At this point it's nearing the definition of a debacle. The question is why Holmgren felt the need to sign Cleary to a three-year contract in the first place.
Cleary is 34 years old and, on the eve of NHL training camps, was still without a deal. Older depth players with minimal interest from NHL teams in free agency don't have a lot in the way of leverage. Considering that, $2.75 million per year is an over-payment, three years is too much term, and a no-trade clause is utterly absurd.
It's just another in a series of moves by the Flyers this offseason that have added up to a confusing whole.
After Philadelphia missed the playoffs for the first time in six seasons, the pressure was on Holmgren to turn the team around in a hurry. In typical Holmgren fashion, that meant big, sweeping changes. He bought out Danny Briere and Ilya Bryzgalov to give the team some cap flexibility, then completely erased all of that flexibility shortly after.

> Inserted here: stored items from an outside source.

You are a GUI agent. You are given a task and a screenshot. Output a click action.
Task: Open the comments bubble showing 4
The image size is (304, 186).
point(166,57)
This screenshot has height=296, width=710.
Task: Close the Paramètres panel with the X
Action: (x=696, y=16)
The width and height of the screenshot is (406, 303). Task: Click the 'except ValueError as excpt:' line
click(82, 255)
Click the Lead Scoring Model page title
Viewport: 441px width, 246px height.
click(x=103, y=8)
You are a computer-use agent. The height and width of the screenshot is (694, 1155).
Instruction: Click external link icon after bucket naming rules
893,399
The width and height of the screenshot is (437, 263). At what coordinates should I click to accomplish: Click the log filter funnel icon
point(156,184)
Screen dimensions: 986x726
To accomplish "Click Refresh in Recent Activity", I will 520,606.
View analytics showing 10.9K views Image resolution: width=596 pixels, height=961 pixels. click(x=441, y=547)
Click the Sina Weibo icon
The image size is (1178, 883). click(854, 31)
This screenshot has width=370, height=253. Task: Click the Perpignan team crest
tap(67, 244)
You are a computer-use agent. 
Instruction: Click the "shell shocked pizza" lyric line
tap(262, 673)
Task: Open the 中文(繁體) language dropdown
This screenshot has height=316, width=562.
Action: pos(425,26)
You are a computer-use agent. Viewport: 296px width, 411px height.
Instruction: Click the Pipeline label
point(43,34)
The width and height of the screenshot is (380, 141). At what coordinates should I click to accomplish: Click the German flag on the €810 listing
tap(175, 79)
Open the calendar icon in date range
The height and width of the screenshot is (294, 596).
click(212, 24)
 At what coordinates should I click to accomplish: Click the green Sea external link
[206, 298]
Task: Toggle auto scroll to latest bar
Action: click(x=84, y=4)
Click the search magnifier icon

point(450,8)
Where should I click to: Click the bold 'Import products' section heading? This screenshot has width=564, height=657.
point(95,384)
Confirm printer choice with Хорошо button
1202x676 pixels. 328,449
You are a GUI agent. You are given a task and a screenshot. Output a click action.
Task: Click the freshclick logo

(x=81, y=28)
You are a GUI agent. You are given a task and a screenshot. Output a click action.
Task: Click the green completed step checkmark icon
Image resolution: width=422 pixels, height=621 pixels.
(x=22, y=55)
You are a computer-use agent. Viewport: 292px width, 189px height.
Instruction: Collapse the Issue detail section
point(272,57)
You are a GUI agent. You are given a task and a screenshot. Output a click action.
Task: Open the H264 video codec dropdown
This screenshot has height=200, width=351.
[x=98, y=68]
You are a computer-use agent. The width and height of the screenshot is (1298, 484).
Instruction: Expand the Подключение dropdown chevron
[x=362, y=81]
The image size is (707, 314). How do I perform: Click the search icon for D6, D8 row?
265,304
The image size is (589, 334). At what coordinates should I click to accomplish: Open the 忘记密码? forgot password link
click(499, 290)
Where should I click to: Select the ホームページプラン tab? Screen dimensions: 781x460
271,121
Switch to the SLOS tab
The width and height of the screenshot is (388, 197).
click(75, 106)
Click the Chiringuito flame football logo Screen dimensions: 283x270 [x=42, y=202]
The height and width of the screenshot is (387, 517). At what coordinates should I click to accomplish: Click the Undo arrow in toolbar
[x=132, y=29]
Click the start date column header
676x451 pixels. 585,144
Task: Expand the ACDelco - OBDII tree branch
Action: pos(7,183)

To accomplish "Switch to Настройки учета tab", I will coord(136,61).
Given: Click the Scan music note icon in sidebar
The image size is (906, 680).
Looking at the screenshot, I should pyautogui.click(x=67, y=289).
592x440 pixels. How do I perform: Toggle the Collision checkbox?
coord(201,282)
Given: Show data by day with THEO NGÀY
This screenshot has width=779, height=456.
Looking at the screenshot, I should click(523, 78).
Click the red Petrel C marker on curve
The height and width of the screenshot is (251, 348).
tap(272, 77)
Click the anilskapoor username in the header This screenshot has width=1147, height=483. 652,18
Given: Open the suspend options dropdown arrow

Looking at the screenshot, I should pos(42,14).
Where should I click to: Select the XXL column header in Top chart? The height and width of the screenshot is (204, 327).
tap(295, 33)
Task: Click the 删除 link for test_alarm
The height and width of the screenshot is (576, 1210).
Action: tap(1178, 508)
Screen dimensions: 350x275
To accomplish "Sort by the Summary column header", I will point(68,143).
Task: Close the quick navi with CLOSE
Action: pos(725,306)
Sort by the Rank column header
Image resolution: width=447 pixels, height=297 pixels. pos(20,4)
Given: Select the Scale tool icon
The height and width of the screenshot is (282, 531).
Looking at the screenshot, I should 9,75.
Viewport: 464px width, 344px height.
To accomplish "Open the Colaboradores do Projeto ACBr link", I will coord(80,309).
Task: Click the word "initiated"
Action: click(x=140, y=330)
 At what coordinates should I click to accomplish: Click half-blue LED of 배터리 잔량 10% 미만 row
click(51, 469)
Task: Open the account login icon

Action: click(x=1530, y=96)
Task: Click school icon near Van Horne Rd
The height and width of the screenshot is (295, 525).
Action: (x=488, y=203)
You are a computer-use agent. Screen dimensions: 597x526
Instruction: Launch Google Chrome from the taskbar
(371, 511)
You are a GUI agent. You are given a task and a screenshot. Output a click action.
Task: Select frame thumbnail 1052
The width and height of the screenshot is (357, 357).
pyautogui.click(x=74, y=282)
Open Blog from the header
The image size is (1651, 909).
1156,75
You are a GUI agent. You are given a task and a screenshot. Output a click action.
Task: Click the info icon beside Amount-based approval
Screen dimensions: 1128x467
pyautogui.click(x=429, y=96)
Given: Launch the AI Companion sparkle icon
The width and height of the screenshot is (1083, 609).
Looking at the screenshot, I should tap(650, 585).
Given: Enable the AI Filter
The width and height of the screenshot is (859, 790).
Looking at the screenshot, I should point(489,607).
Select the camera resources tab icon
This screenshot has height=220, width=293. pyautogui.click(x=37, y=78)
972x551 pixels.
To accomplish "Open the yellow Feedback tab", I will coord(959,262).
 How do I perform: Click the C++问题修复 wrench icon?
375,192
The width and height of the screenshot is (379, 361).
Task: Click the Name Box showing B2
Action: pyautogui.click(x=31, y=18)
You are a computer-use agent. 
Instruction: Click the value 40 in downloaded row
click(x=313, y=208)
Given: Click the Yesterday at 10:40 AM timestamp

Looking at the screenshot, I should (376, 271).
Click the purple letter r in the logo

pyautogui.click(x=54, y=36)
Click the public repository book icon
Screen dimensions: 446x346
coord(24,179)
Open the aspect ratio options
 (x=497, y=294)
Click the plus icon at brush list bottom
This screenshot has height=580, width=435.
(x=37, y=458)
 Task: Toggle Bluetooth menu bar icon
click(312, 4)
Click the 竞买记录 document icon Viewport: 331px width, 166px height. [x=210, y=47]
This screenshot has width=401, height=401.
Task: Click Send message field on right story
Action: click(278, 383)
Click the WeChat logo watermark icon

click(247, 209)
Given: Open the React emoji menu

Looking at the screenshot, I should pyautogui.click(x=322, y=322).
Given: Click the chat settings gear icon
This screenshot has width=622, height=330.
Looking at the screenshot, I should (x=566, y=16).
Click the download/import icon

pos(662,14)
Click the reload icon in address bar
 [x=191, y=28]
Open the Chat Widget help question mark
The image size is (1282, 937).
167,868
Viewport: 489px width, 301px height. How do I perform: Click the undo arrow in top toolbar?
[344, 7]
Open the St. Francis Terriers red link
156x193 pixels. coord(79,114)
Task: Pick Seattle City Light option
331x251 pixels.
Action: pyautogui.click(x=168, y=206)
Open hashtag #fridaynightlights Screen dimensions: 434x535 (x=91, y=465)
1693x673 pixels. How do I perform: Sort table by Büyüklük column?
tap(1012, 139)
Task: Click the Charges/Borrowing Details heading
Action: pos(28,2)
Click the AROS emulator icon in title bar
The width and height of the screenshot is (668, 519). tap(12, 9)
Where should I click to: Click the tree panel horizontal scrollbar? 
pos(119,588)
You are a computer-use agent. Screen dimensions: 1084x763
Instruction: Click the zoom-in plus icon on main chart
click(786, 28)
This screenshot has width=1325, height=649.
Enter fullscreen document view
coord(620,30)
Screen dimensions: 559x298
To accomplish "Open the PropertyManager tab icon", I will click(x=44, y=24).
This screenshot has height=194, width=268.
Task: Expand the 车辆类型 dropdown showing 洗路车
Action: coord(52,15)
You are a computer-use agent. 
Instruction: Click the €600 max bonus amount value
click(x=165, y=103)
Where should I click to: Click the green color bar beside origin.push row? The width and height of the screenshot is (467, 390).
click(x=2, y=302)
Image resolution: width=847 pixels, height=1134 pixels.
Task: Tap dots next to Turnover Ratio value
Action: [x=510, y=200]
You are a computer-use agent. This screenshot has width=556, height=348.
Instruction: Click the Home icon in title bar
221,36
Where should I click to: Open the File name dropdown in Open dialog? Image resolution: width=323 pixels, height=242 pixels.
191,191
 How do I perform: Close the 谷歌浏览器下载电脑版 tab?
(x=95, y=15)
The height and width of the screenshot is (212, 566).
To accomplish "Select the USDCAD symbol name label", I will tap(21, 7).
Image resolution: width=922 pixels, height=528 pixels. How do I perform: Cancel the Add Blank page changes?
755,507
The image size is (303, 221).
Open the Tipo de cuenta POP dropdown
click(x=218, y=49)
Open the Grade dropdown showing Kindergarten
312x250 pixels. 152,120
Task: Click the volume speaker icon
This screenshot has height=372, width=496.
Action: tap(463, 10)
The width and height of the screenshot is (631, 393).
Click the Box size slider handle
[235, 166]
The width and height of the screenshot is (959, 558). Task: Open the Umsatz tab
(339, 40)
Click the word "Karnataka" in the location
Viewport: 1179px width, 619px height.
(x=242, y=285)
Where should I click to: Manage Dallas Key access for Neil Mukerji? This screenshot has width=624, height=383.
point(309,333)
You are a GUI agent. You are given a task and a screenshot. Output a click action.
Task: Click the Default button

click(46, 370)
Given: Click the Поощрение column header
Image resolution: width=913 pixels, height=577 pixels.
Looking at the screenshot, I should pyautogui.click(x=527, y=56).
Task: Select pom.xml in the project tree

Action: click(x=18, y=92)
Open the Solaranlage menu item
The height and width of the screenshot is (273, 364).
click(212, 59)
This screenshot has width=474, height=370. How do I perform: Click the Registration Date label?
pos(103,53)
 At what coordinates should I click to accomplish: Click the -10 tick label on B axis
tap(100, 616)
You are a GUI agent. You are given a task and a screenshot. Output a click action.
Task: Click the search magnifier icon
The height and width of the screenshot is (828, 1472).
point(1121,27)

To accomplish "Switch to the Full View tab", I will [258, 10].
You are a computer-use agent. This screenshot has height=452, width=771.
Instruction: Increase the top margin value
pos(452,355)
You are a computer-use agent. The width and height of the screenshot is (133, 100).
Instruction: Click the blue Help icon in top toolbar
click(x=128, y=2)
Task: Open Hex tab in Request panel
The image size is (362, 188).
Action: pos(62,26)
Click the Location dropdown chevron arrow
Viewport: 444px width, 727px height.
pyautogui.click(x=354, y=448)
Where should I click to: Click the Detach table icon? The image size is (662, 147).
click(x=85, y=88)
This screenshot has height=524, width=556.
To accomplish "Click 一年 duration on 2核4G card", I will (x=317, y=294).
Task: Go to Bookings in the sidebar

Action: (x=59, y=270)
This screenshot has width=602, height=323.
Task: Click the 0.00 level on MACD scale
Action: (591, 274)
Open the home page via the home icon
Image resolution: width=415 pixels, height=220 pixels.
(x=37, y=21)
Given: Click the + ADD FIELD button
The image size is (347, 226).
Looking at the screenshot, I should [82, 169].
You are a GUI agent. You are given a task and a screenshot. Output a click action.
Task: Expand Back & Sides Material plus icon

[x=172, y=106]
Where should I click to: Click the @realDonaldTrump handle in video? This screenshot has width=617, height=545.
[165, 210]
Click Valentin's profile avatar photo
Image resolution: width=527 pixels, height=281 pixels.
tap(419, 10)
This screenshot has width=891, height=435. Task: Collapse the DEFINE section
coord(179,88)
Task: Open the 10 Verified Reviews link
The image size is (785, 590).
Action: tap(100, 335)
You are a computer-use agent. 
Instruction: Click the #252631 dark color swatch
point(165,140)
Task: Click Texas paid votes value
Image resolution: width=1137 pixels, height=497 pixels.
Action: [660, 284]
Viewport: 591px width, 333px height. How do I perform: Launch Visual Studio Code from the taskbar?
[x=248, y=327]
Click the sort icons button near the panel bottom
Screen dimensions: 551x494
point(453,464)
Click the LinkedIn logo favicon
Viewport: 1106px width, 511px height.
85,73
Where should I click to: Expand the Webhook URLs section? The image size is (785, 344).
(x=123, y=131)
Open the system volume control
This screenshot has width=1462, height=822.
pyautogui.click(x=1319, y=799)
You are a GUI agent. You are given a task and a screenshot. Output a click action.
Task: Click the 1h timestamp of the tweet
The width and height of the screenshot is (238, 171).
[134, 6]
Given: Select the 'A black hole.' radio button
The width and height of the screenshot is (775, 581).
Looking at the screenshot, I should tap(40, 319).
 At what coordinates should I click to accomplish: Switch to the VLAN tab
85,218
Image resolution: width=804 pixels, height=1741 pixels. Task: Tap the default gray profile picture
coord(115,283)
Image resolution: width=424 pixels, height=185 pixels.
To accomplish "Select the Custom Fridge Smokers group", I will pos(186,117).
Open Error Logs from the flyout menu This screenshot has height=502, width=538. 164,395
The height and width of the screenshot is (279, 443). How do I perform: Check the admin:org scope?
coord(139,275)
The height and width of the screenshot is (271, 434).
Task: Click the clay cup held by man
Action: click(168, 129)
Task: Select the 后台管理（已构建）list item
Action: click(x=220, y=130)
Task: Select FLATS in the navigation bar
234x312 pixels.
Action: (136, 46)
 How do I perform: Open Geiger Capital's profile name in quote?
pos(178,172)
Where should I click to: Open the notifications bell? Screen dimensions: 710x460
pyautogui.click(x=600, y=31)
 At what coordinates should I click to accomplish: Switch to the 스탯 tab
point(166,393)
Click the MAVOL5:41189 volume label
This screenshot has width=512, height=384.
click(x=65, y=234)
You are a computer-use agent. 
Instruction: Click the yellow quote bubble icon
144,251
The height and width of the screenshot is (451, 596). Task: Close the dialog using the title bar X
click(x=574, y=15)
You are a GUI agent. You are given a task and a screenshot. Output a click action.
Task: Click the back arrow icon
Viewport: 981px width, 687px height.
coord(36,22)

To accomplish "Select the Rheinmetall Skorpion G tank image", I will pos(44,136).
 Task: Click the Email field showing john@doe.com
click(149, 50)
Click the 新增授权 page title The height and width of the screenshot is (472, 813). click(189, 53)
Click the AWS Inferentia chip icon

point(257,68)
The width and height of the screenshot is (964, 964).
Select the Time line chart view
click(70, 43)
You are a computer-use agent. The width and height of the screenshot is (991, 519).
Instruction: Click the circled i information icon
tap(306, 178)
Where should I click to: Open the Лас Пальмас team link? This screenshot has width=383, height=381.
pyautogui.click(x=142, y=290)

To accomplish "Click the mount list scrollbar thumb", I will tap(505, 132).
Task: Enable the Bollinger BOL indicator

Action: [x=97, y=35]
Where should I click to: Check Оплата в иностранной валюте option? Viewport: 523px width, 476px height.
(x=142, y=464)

Actually, he erased the cap flexibility before he even had it, trading for Mark Streit's rights then signing the defenceman to a big contract before he even had space for it, meaning it couldn't even be made official until the Flyers used their compliance buyouts. It's a move that bears a strong similarity to Cleary's current situation and is emblematic of Holmgren's gung-ho approach to cap management.
In a vacuum, the Flyers' offseason acquisitions have actually made sense. Four years at $4.25 million per year for the 35-year-old Mark Streit is a little hard to swallow, but he fills a need, and the contract offer had to be competitive with the rest of the league in a shallow pool of free-agent defencemen.
They then signed Vincent Lecavalier at $4.5 million per year for five years, which is a lot when you consider he'll be 37 by the end of the contract, but it's $2 million less than they were paying the older Danny Briere.
Bringing in Ray Emery on a one-year contract at $1.65 million? That's a low-risk move that could pay big dividends if he's able to replicate his performance as a backup in Chicago.
Even Cleary is a solid and versatile winger who will fit right in on the Flyers' third line. Signing him to a short-term contract would absolutely make sense for the Flyers and would make them more difficult to play against next season.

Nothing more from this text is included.